IT WAS A YEAR OF SAYING GOODBYE…
to Saviana S.
Far behind us lie the facts, the promises, the autumn colours. Today a morning scent of wet branches and wet leaves hangs here, steam rising from the meadows and the asphalt between the imitation farms erected in this domain. Something from here evokes something from over there. Petrila, Petrosani, Lupeni, the villages I came to after we had said goodbye. It was a year of saying goodbye. I have remembered what took place. We looked down from the hotel room onto the roofs of the town – skylights like eyes that had spied on us all night.

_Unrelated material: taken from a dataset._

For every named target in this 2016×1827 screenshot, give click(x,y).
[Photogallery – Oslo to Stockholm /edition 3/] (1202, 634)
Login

I stood beside you at the window, saw your lips move, but did not hear you. I had submerged, breathed, but cared about nothing. Was it whisky or ‘the ennui of fright’, as a drunken poet once called it? What lies behind us, pursues us, Saviana. Or do I say, Vava? Do you have a preference for the pet name I have borrowed from your young cousin? Do you still recall the smell of fresh-baked bread that wafted towards us that night in the street? The baker greeted us, white as a ghost. You could be take fright like no one else could. You could not get used to the sound of the sticks used by the waiters to drive off the gypsy children from the restaurant. You hated the whooping of the screwing on the other side of the curtain that separated your bed from that of the couple you rented the room from. We had much to tell each other, many tales without prospect. Other people could have eluded us, others could have been together. Vava, I ought to have answered that last letter. How is your hand doing? What has happened? Have you forgotten me? The day progresses minute by minute. Cumulus clouds drift past. It is late afternoon and the rain comes intermittently. Brich leaves quiver in the wind in the back garden. I listen to the cello concerto in B minor, opus 104, by Dvorak and go on wrestling with your questions.